Pasé por la puerta de la habitación de papá y me pidió que
le alcanzara la Biblia de la biblioteca del living. Inocente, sin saber que en
ese mismo momento me estaba estableciendo como la cuidadora de mi padre y sus
necesidades, hice lo que me pedía. Papá, en posición horizontal, recibió la
Biblia con ambas manos tensas, al acecho. Lo vi abrir el libro y leer en voz
alta: Y mirando él atrás, los vio, y los maldijo en el nombre de Jehová. Y
salieron dos osos del monte, y despedazaron de ellos a cuarenta y dos muchachos.

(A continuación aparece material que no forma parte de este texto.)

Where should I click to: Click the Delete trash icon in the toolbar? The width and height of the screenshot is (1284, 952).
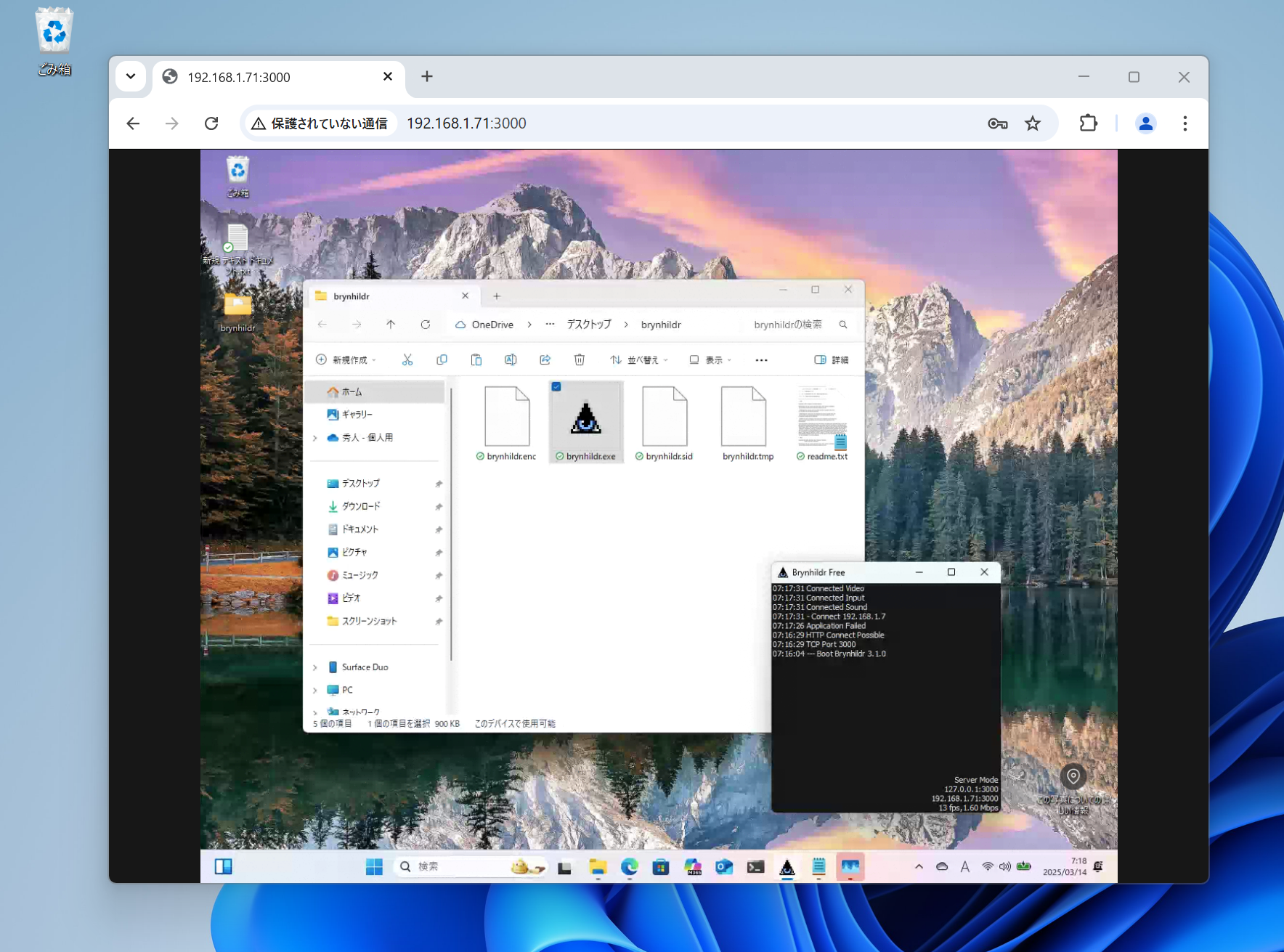580,359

Un rato después, entró a la cocina y me pidió que encendiera el horno. Lo
abrió y metió la Biblia dentro. La casa se llenó de humo y pronto los vecinos
tocaron el timbre preocupados o curiosos por saber si la desgracia había tocado
a nuestra puerta una vez más. Papá me pidió que saliera y los mandara al
demonio.
Cuando uno piensa en el sonido del llanto, piensa en algo
así como un susurro seguido de algunas aspiraciones. Escuchar a alguien llorar
es como escuchar al viento que se cuela por los accesos involuntarios de una
casa, el espacio entre la puerta y el piso, entre una y otra hoja de la
ventana. Pero nada de eso había en el llanto de mi padre. Supe entonces que
Mariana no vendría.
¡Cuánto de contagioso hay en el dolor!
Apagué la luz del living, y desde la entrada me tomé un
minuto para observar aquel cuadro. Mi padre, como un muerto, reposando sobre el
sillón, como un muerto, con los brazos cruzados sobre su pecho y los pies
calientes sobre la mesa.
Encendí el gas de una hornalla y lo dejé llenar el aire
durante unos segundos. Después unos segundos más. Tenía la caja de fósforos en
una mano pero no quería encender el fuego. Sostenía la perilla de la hornalla.
El olor a gas me despertó como una cachetada, encendí un fósforo y puse agua a
calentar. Elegí una taza color naranja del estante y desenvolví un saquito de
té. Papá guardaba sus pastillas en la heladera. Decidí tomarme una para poder
retomar el sueño. Saqué una del pastillero y antes de que me diera cuenta, la
había hundido en el agua hirviendo. Como poseída, saqué otra y otra y hundí en
el agua una y otra y así unas quince o dieciséis veces.